De lo tangible a lo etéreo


         Cuentan que, hace mucho tiempo, existió una bella dama enamorada de un muchacho etéreo. Aquel chico era un príncipe de un reino lejano, situado en algún lugar absuelto de cualquier tipo de localización geográfica. Su amor duró varios milenios, puesto que ambos habían hecho un pacto con el Tiempo. Mientras su pasión se mantuviera viva, el reloj del envejecimiento no tocaría las doce.

         La bella dama y el príncipe se reunían todos los días, tras la salida del sol, en una colina repleta de pasto fresco perteneciente a la localidad de Nox. Allí, nunca, jamás, había paseado ráfaga de viento alguna. Fue el chico etéreo el que escogió aquel sitio, ya que ocultaba un secreto que él esperaba no tener que desvelar jamás.

         Al alba de un veintitrés de julio, las Gotas de Lluvia, amigas de la Diosa de la Tormenta, se pusieron muy enfermas; se tornaron gélidas y blanquecinas cual bocanada de hiel. La Diosa, entonces, se vio obligada a vomitar por todo el planeta duro y estremecedor granizo con la esperanza de poder purgar el malestar de sus compañeras. El reino de Nox no fue excepción: aquel día se convirtió en el primero en el que corrió algún fenómeno atmosférico sobre su superficie. La colina en la que la dama y el príncipe se reunían se inundó de hielo y centellas, y tras aquello, el temido secreto del chico etéreo se desveló. Aquel joven estaba constituido por vapor y, como consecuencia del viento, se elevó hacia las alturas. Su cuerpo se deslizó por los aires ágilmente; bailando grácil sobre la cabeza de la dama que trataba de aferrarse a él, de mantenerlo cerca, aterrada ante la idea de poder perderle.

         El chico se fue. Su ausencia quedó marcada por la pesadumbre de la joven, que se despreciaba a sí misma por ser tan mediocre; por no formar parte de las nubes; por ser tan real y auténtica como para no lograr que sus pies se alzaran de tierra. Así pues, el Tiempo al ver que los corazones de la pareja estaban resquebrajados, dejó de lado la inmunidad de éstos al envejecimiento. Y empezaron a pasar los años. Y empezaron a sentir el achaque de los días y las horas en sus propias carnes.
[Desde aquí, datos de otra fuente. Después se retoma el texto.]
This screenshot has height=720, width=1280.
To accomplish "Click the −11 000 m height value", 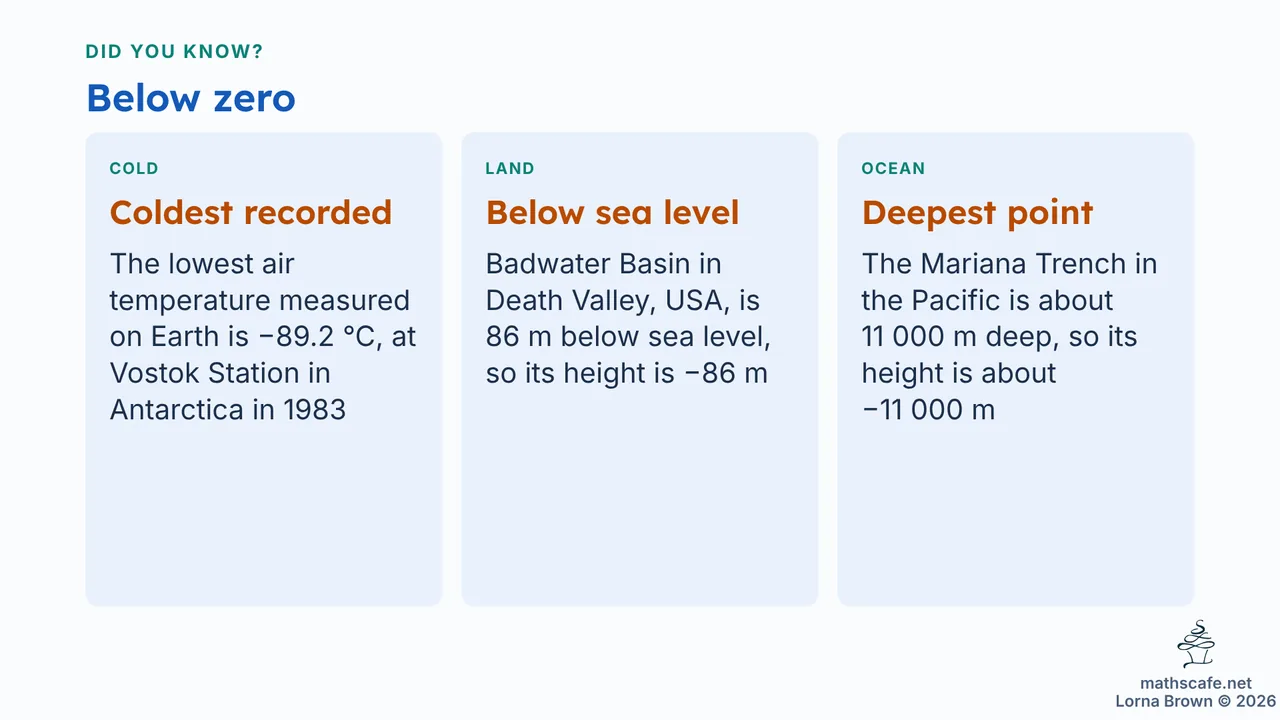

         Llegada ya la vejez de la dama, ella se torturaba aún con la imagen del cabello del chico, arrebolado por el vuelo, y con la visión de sus ojos brillantes y ambarinos, fijos en ella y a la vez ausentes. Llegada ya la vejez del etéreo, él se torturaba, aún sobre las alturas, con el recuerdo de la suavidad de las hebras doradas del cabello de su amada, y lo hermosa y lo tangible que se sentía cada vez que la tocaba.

         Lo maravilloso fue cuando, al alba de un veintitrés de julio, las Gotas de Lluvia, amigas de la Diosa de la Tormenta se volvieron a poner muy enfermas; esta vez se llenaron de electricidad y truenos. La dama estaba tumbada en su cama, esperando a la Muerte que anunció su cercana llegada. Casualmente, el chico etéreo fue llevado por la fuerza de la ventisca cerca del hogar de su antigua amada y, viéndola expirar, quiso abrazarla. Quiso ser lo suficientemente real para que su roce se tornara cálido; para que ella le sintiera completamente, plenamente. La antigua dama, por otro lado, estaba tan cansada de ser tangible; su cuerpo pesaba tanto...

         Entonces, sucedió: el cuerpo del chico empezó a ganar consistencia y el de la chica a tornarse liviano. Ambos, anhelaron tanto ser lo que era el otro que en su lucha obtuvieron la victoria. El príncipe corrió a por la ahora joven intangible, antes de que el viento se hiciera con ella. Cerró la ventana y le dio un reconciliador abrazo. El Tiempo, al ver a ambos juntos de nuevo, volvió a convertirlos en eternos y la Muerte, frustrada, decidió que se iría al bar de la esquina a tomarse una taza de té de aguja dorada.